- Film poster
- Directed by: Lilian T. Mehrel
- Written by: Lilian T. Mehrel
- Produced by: Lilian T. Mehrel; Andreia Nunes;
- Starring: Ayden Mayeri; Amira Casar; José Condessa;
- Cinematography: Inés Gowland
- Edited by: Harry Cepka
- Music by: Retail Space
- Production companies: Wonder Maria Filmes; Bärli Films;
- Distributed by: Utopia
- Release dates: June 7, 2025 (Tribeca); June 10, 2026 (United States);
- Running time: 80 minutes
- Countries: United States; Portugal;
- Language: English

= Honeyjoon =

2025 drama film

Honeyjoon is an award-winning dark comedy film written, directed, and produced by Lilian T. Mehrel, in her directorial debut. It stars Ayden Mayeri, Amira Casar and José Condessa. It premiered at the Tribeca Festival on June 7, 2025. It has been released theatrically in North America with Utopia's Circle Collective, opening June 2026 and still playing 3 months and counting, becoming a theatrical phenomenon.

==Premise==
The film is dark comedy with emotional depth and humor. It follows June and her Persian-British mother Lela travel to the Azores islands for a grief anniversary, each coping in different ways. Along the journey, a philosophical surfer guides them, weaving themes of life, loss, and connection into story.

In her debut feature, director Lilian T. Mehrel brilliantly transforms grief, desire, and human connection into something electric, introducing a visionary new voice.

“A thrill ride” – The Hollywood Reporter

“A special balance.” – The New York Times

“Standout... funny, sexy.” — Vogue

==Cast==
- Ayden Mayeri as June
- Amira Casar as Lela
- José Condessa as João
- António Maria as Antonio
- Tiago Sarmento as Filipe
- Teresa Faria as Grandma

==Production==
HONEYJOON is the winner of the biggest film production prize in the world, the Tribeca AT&T Untold Stories Award, for $1 million. It premiered at the Tribeca Festival and 50 festivals since, winning multiple awards.

It was developed at the TorinoFilmLab, ComedyLab and CineQuaNonLab, and won the SFFILM Rainin Grant.
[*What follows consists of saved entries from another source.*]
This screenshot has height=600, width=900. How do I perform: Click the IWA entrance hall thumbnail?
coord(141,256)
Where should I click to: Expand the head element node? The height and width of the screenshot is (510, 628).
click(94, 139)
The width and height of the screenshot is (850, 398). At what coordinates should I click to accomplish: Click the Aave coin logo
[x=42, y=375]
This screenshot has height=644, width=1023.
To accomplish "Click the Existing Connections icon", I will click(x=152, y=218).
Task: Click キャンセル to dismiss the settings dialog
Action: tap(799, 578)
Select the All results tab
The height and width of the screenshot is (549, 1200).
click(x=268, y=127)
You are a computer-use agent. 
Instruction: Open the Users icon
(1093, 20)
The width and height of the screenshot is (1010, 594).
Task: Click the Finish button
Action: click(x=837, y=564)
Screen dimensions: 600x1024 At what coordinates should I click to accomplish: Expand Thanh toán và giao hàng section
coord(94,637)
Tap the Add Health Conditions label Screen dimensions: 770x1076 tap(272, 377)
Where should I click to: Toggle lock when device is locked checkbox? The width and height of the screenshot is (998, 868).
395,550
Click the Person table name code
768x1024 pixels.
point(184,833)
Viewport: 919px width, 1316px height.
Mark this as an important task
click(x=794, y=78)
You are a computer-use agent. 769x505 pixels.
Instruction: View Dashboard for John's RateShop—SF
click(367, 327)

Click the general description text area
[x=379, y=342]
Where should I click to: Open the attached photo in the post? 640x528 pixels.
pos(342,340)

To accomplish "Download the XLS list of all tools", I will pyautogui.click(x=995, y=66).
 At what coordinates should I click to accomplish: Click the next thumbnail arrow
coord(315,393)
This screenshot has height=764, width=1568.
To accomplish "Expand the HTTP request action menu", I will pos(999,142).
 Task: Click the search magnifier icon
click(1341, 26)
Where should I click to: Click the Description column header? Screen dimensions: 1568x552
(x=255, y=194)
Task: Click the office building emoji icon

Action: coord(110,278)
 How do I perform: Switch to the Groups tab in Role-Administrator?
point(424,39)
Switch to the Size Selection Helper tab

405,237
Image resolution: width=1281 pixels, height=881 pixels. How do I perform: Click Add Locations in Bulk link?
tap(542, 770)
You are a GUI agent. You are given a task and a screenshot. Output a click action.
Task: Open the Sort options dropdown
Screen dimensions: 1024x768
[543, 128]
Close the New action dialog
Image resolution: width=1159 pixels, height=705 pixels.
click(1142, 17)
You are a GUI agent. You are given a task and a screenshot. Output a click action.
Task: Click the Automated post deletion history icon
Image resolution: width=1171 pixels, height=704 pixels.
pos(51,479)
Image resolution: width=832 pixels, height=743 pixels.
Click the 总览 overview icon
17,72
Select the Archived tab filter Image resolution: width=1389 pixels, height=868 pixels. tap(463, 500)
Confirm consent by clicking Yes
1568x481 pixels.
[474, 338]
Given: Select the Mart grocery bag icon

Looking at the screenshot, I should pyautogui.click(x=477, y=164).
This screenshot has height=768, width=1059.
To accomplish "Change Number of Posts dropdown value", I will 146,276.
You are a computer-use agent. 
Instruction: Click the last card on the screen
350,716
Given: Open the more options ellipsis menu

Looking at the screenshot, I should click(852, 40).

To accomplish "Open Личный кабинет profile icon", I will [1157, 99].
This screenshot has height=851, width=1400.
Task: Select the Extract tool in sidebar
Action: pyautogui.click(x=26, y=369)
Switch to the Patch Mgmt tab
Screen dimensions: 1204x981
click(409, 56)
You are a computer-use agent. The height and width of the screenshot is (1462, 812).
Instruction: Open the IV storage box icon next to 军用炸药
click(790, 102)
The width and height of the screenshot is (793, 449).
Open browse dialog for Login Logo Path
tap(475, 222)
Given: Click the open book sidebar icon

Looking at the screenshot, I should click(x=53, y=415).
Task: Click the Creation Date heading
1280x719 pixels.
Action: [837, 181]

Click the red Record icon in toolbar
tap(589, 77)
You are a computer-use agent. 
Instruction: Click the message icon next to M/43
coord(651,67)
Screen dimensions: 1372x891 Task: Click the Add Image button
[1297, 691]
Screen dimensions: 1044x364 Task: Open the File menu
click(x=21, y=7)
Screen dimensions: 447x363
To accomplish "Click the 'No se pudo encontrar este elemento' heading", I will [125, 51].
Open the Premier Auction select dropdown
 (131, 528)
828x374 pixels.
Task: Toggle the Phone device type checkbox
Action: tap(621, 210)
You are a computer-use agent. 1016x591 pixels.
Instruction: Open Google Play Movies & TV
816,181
Principal photography began in November 2024. In November 2024, Ayden Mayeri, Amira Casar and José Condessa joined the cast.

==Release==
The film had its world premiere at the Tribeca Festival on June 7, 2025.

It has been released theatrically in North America by Utopia's Circle Collective, opening June 2026 in NYC at the IFC Center, in LA, Chicago, TIFF in Toronto, and continues to play in theaters for 3 months and counting.